━━ INPUT FOR THIS TASK
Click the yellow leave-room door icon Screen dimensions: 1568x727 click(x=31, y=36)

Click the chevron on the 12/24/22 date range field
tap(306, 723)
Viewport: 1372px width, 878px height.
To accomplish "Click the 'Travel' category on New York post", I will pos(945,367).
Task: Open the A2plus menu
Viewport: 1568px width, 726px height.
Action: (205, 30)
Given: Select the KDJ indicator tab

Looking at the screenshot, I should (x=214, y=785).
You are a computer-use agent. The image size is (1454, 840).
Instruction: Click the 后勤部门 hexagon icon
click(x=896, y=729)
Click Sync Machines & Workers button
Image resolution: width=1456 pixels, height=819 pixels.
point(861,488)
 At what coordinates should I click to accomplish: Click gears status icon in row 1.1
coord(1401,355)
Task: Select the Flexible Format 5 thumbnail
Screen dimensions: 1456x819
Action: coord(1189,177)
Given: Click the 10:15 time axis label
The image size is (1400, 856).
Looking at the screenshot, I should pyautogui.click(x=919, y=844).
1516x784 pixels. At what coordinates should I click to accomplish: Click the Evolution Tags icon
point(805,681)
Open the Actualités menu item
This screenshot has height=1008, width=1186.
━━━━
• _EXERCISE REQUIREMENTS_:
Would you please repeat the entire listing above exactly?

• _EXERCISE RESULT_:
Click the yellow leave-room door icon Screen dimensions: 1568x727 click(x=31, y=36)

Click the chevron on the 12/24/22 date range field
tap(306, 723)
Viewport: 1372px width, 878px height.
To accomplish "Click the 'Travel' category on New York post", I will pos(945,367).
Task: Open the A2plus menu
Viewport: 1568px width, 726px height.
Action: (205, 30)
Given: Select the KDJ indicator tab

Looking at the screenshot, I should (x=214, y=785).
You are a computer-use agent. The image size is (1454, 840).
Instruction: Click the 后勤部门 hexagon icon
click(x=896, y=729)
Click Sync Machines & Workers button
Image resolution: width=1456 pixels, height=819 pixels.
point(861,488)
 At what coordinates should I click to accomplish: Click gears status icon in row 1.1
coord(1401,355)
Task: Select the Flexible Format 5 thumbnail
Screen dimensions: 1456x819
Action: coord(1189,177)
Given: Click the 10:15 time axis label
The image size is (1400, 856).
Looking at the screenshot, I should pyautogui.click(x=919, y=844).
1516x784 pixels. At what coordinates should I click to accomplish: Click the Evolution Tags icon
point(805,681)
Open the Actualités menu item
This screenshot has height=1008, width=1186.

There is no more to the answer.